◆ **THE PROBLEM**
Working from the line that contains "The width and height of the screenshot is (812, 477)." down to the last line below, repeat each line exactly.

◆ **RECORDS FOR THIS TASK**
━━━━━━
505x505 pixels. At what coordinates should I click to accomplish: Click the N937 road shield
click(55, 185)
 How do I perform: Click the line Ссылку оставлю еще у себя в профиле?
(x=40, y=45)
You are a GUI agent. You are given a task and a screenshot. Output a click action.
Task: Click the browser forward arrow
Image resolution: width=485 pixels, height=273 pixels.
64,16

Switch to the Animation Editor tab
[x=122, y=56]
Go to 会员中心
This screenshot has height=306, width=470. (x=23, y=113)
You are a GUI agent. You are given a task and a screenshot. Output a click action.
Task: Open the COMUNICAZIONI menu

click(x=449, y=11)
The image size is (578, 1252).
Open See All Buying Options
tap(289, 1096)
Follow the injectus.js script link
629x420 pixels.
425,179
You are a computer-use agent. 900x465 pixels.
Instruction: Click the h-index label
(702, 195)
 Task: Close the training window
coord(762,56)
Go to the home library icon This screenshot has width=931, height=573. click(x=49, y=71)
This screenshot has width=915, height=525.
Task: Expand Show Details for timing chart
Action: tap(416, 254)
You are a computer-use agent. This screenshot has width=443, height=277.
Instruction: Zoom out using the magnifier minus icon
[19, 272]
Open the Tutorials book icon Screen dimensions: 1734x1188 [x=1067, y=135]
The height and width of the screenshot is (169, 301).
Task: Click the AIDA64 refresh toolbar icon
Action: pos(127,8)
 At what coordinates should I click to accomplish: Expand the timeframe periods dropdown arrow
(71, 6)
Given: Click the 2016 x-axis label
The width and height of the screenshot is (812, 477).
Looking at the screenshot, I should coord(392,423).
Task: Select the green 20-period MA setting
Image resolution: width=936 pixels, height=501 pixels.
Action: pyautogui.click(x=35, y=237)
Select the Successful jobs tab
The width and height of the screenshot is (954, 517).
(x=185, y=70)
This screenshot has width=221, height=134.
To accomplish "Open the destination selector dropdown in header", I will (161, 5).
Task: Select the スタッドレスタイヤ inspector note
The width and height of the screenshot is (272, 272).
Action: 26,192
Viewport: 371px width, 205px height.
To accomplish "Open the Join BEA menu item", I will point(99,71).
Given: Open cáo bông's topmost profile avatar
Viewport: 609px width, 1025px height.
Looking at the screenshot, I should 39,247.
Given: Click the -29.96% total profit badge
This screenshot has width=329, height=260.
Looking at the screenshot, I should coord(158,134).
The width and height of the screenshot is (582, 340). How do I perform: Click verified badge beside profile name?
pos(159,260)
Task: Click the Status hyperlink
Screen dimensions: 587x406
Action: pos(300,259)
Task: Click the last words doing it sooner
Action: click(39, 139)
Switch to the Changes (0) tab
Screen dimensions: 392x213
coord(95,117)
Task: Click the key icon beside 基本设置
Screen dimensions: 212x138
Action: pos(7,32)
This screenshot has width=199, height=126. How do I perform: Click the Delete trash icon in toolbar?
━━━━━━
◆ **ANSWER SECTION**
The width and height of the screenshot is (812, 477).
Looking at the screenshot, I should coord(392,423).
Task: Select the green 20-period MA setting
Image resolution: width=936 pixels, height=501 pixels.
Action: pyautogui.click(x=35, y=237)
Select the Successful jobs tab
The width and height of the screenshot is (954, 517).
(x=185, y=70)
This screenshot has width=221, height=134.
To accomplish "Open the destination selector dropdown in header", I will (161, 5).
Task: Select the スタッドレスタイヤ inspector note
The width and height of the screenshot is (272, 272).
Action: 26,192
Viewport: 371px width, 205px height.
To accomplish "Open the Join BEA menu item", I will point(99,71).
Given: Open cáo bông's topmost profile avatar
Viewport: 609px width, 1025px height.
Looking at the screenshot, I should 39,247.
Given: Click the -29.96% total profit badge
This screenshot has width=329, height=260.
Looking at the screenshot, I should coord(158,134).
The width and height of the screenshot is (582, 340). How do I perform: Click verified badge beside profile name?
pos(159,260)
Task: Click the Status hyperlink
Screen dimensions: 587x406
Action: pos(300,259)
Task: Click the last words doing it sooner
Action: click(39, 139)
Switch to the Changes (0) tab
Screen dimensions: 392x213
coord(95,117)
Task: Click the key icon beside 基本设置
Screen dimensions: 212x138
Action: pos(7,32)
This screenshot has width=199, height=126. How do I perform: Click the Delete trash icon in toolbar?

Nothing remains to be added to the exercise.